El bailarín argentino Julio Bocca concluye su carrera profesional
dejando tras de sí los escombros de muros elitistas que derribó para
lograr su gran objetivo: acercar la danza clásica al campo popular.
"Hasta siempre", dijo el versátil artista entre lágrimas, al
término de un espectáculo a cielo abierto realizado en Buenos Aires,
el pasado sábado.
Considerado una de las lumbreras del arte danzario mundial, Bocca
escogió el vigésimo Festival Internacional de Ballet de Cuba,
celebrado en noviembre de 2006, como escenario ideal para iniciar su
despedida.
"Aquí siempre me han recibido muy bien, fueron muy calurosos los
aplausos, con mucho respeto", comentó en La Habana, luego de la
ovación con la cual cerró la que resultó, a la postre, su última
interpretación integral del Lago de los Cisnes.
Bocca fue la figura extranjera más recurrente en los respetados
festivales de ballet cubanos, encabezados históricamente por la
prima ballerina assoluta Alicia Alonso.
Luminarias presentes en las fiestas cubanas del ballet fueron
también Galina Ulánova e Igor Youskevitch, Carla Fracci, Cynthia
Gregory, Vladimir Vasiliev, Paolo Bortoluzzi, Sylvie Guillem, Nina
Ananiashvilli y Erik Vu An, entre otros.
Unas horas antes de aquella presentación, con su característico
hablar pausado, Bocca confirmó sobre el escenario del Gran Teatro de
La Habana que su actuación del 4 de noviembre de 2006 sería su
despedida del ballet clásico.
En ese reverenciado recinto cultural debutó con el llamado
clásico de clásicos fuera de Argentina, a mediados de la década de
los años 80.
"Tenía que volver a despedirme bien, sobre todo porque aquí hice
mi primer 'Lago' y quería volver a hacer un clásico", explicó.
En octubre de ese mismo año había dicho adiós al American Ballet
Theatre (ABT) de Nueva York, para el cual trabajó durante dos
décadas.
"Toda mi carrera fue maravillosa. Nunca pensé llegar adonde
estoy, tampoco que uno se iba a mantener tanto tiempo", dijo
entonces, para seguidamente remarcar: "Estoy orgulloso con lo que
hice".
"Quería cerrar justamente con lo que vine a abrir aquí", explicó,
en alusión al primero de los tres ballets que escribió el compositor
ruso Piotr Tchaikovsky (1840-1893), con el cual el argentino
enmudeció a aficionados, críticos y especialistas.
El sábado, Bocca cerró 25 años de exitosa carrera en su país y el
exterior.
Atrás quedaron el rastro de virtuosismo dejado en el ABT, y su
presencia inolvidable como artista invitado en el Royal Ballet de
Londres, el Bolshoi de Moscú, el Kirov de Leningrado, la Scala de
Milán, la Zarzuela de Madrid, y el Royal Danish Ballet de Dinamarca.
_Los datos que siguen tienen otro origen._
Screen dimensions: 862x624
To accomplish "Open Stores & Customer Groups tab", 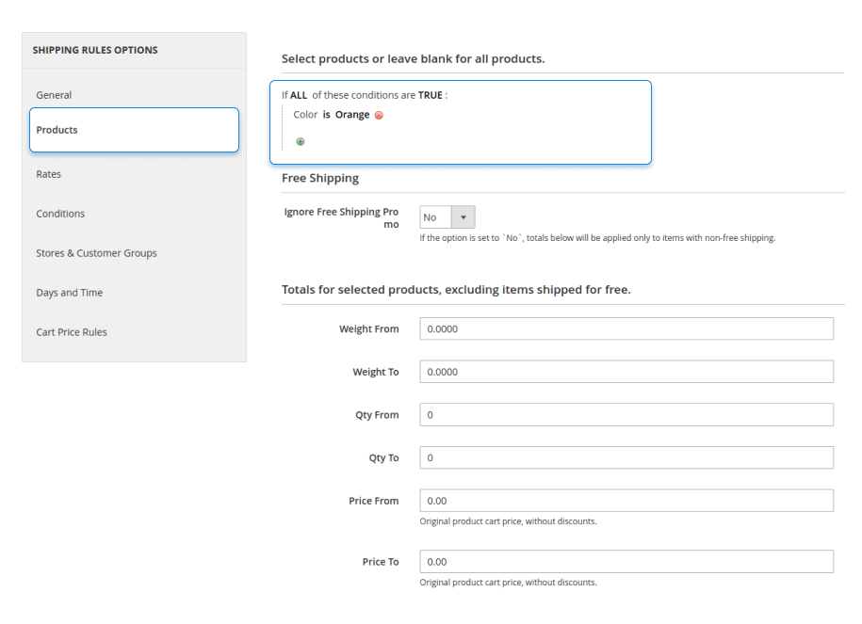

Julio Bocca se robó los aplausos con sus vigorosos saltos en el
Ballet de la Opera de Oslo, el Stuttgart Ballet de Alemania, el
Ballet de la Opera de París, el Teatro Municipal de Santiago de
Chile y el Nacional de México.
Inició su carrera internacional a los 15 años, como primer
bailarín de la Fundación Teresa Carreño, de Venezuela.
"Antes la danza era mi vida, ahora es tan sólo parte de ella",
afirmó en víspera de su retiro, para justificar su decisión de pasar
más tiempo con su familia e incursionar en la actuación.